**Source extract**:
━━━━━━━━━━

Ben Olmstead writes with the review below of Henry S. Warren's Hacker's Delight, which is not about tricking folks into providing sensitive information, but rather about how to cleverly manipulate computers into doing more work on their part with less work on yours. Read on for his brief review. Hacker's Delight author Henry S. Warren Jr. pages 320 publisher Addison Wesley Professional rating Excellent reviewer Ben Olmstead ISBN 0201914654 summary Collected Tips & Tricks for Programmers

Hacker's Delight is an impressive compendium of clever tricks for programmers. Warren concentrates on micro-optimizations -- few of the tricks in this book operate on more than 3 or 4 words of memory -- and he displays an impressive knowledge of diverse computer systems in the process.

Who Should Read This Book

Hacker's Delight is hardcore in its presentation and subject matter. I would not recommend this for a beginning programmer -- to fully understand the material requires at least some knowledge of concepts such as Assembly and Machine languages. However, anyone who writes performance-critical software should read this book, even if they do not plan to write Assembly code, both to learn the tricks given, and to learn the concepts behind them.

What's Good

The book is organized into chapters where Warren presents related tricks. In each chapter, he presents a few tricks which perform related tasks -- for example, in Chapter 3, he presents tricks for rounding (up or down) to the next power of 2, rounding to a multiple of a known power of 2, and detecting power-of-2 boundary crossings (i.e., checking for page faults). For each trick, he discusses why it works, whether the technique is generally applicable, related tricks which might be better in specific situations, and where a trick might be used in the real world.

━━━━━━━━━━

**Stated goal a**: Please recast the entries as a JSON list of strings, one string per line and blank lines omitted, covering only the part that opens with the line containing "Open the sort products icon" and closes with the last line of the entries.

**Input**:
━━━━━━━━━━

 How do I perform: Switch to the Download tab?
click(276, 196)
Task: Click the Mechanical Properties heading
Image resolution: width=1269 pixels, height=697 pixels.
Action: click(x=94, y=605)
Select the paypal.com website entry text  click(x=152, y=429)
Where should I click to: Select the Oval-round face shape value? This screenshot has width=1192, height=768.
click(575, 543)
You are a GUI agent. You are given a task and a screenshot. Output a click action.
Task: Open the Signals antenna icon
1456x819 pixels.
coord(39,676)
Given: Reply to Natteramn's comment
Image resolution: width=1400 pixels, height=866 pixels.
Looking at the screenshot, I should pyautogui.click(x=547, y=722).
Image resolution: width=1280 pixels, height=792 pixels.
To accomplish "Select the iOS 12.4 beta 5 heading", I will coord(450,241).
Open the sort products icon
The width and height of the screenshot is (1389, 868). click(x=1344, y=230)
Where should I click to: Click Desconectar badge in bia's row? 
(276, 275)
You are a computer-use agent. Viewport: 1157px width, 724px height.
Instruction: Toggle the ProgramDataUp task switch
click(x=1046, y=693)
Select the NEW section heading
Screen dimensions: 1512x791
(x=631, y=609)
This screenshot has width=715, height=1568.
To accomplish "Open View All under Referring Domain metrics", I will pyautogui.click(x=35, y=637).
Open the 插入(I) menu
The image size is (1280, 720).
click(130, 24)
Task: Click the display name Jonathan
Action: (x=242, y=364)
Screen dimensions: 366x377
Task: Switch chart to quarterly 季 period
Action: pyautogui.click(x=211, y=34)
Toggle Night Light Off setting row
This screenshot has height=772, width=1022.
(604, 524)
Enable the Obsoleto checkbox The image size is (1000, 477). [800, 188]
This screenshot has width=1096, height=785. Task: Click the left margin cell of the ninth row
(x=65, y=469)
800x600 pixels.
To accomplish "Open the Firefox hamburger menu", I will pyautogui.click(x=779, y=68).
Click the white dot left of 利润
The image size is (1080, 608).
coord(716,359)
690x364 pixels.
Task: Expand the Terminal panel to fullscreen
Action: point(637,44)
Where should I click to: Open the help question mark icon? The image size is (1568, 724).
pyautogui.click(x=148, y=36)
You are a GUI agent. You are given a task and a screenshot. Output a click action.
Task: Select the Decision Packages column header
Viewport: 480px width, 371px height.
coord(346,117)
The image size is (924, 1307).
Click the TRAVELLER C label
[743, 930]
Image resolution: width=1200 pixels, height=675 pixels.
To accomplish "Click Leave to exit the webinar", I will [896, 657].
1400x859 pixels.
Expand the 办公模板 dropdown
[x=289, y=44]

━━━━━━━━━━

**Stated goal b**: Reproduce the Hacker's Delight review in full, word for word.

**Correct result a**:
[
  "Open the sort products icon",
  "The width and height of the screenshot is (1389, 868). click(x=1344, y=230)",
  "Where should I click to: Click Desconectar badge in bia's row? ",
  "(276, 275)",
  "You are a computer-use agent. Viewport: 1157px width, 724px height.",
  "Instruction: Toggle the ProgramDataUp task switch",
  "click(x=1046, y=693)",
  "Select the NEW section heading",
  "Screen dimensions: 1512x791",
  "(x=631, y=609)",
  "This screenshot has width=715, height=1568.",
  "To accomplish \"Open View All under Referring Domain metrics\", I will pyautogui.click(x=35, y=637).",
  "Open the 插入(I) menu",
  "The image size is (1280, 720).",
  "click(130, 24)",
  "Task: Click the display name Jonathan",
  "Action: (x=242, y=364)",
  "Screen dimensions: 366x377",
  "Task: Switch chart to quarterly 季 period",
  "Action: pyautogui.click(x=211, y=34)",
  "Toggle Night Light Off setting row",
  "This screenshot has height=772, width=1022.",
  "(604, 524)",
  "Enable the Obsoleto checkbox The image size is (1000, 477). [800, 188]",
  "This screenshot has width=1096, height=785. Task: Click the left margin cell of the ninth row",
  "(x=65, y=469)",
  "800x600 pixels.",
  "To accomplish \"Open the Firefox hamburger menu\", I will pyautogui.click(x=779, y=68).",
  "Click the white dot left of 利润",
  "The image size is (1080, 608).",
  "coord(716,359)",
  "690x364 pixels.",
  "Task: Expand the Terminal panel to fullscreen",
  "Action: point(637,44)",
  "Where should I click to: Open the help question mark icon? The image size is (1568, 724).",
  "pyautogui.click(x=148, y=36)",
  "You are a GUI agent. You are given a task and a screenshot. Output a click action.",
  "Task: Select the Decision Packages column header",
  "Viewport: 480px width, 371px height.",
  "coord(346,117)",
  "The image size is (924, 1307).",
  "Click the TRAVELLER C label",
  "[743, 930]",
  "Image resolution: width=1200 pixels, height=675 pixels.",
  "To accomplish \"Click Leave to exit the webinar\", I will [896, 657].",
  "1400x859 pixels.",
  "Expand the 办公模板 dropdown",
  "[x=289, y=44]"
]

**Correct result b**:
Ben Olmstead writes with the review below of Henry S. Warren's Hacker's Delight, which is not about tricking folks into providing sensitive information, but rather about how to cleverly manipulate computers into doing more work on their part with less work on yours. Read on for his brief review. Hacker's Delight author Henry S. Warren Jr. pages 320 publisher Addison Wesley Professional rating Excellent reviewer Ben Olmstead ISBN 0201914654 summary Collected Tips & Tricks for Programmers

Hacker's Delight is an impressive compendium of clever tricks for programmers. Warren concentrates on micro-optimizations -- few of the tricks in this book operate on more than 3 or 4 words of memory -- and he displays an impressive knowledge of diverse computer systems in the process.

Who Should Read This Book

Hacker's Delight is hardcore in its presentation and subject matter. I would not recommend this for a beginning programmer -- to fully understand the material requires at least some knowledge of concepts such as Assembly and Machine languages. However, anyone who writes performance-critical software should read this book, even if they do not plan to write Assembly code, both to learn the tricks given, and to learn the concepts behind them.

What's Good

The book is organized into chapters where Warren presents related tricks. In each chapter, he presents a few tricks which perform related tasks -- for example, in Chapter 3, he presents tricks for rounding (up or down) to the next power of 2, rounding to a multiple of a known power of 2, and detecting power-of-2 boundary crossings (i.e., checking for page faults). For each trick, he discusses why it works, whether the technique is generally applicable, related tricks which might be better in specific situations, and where a trick might be used in the real world.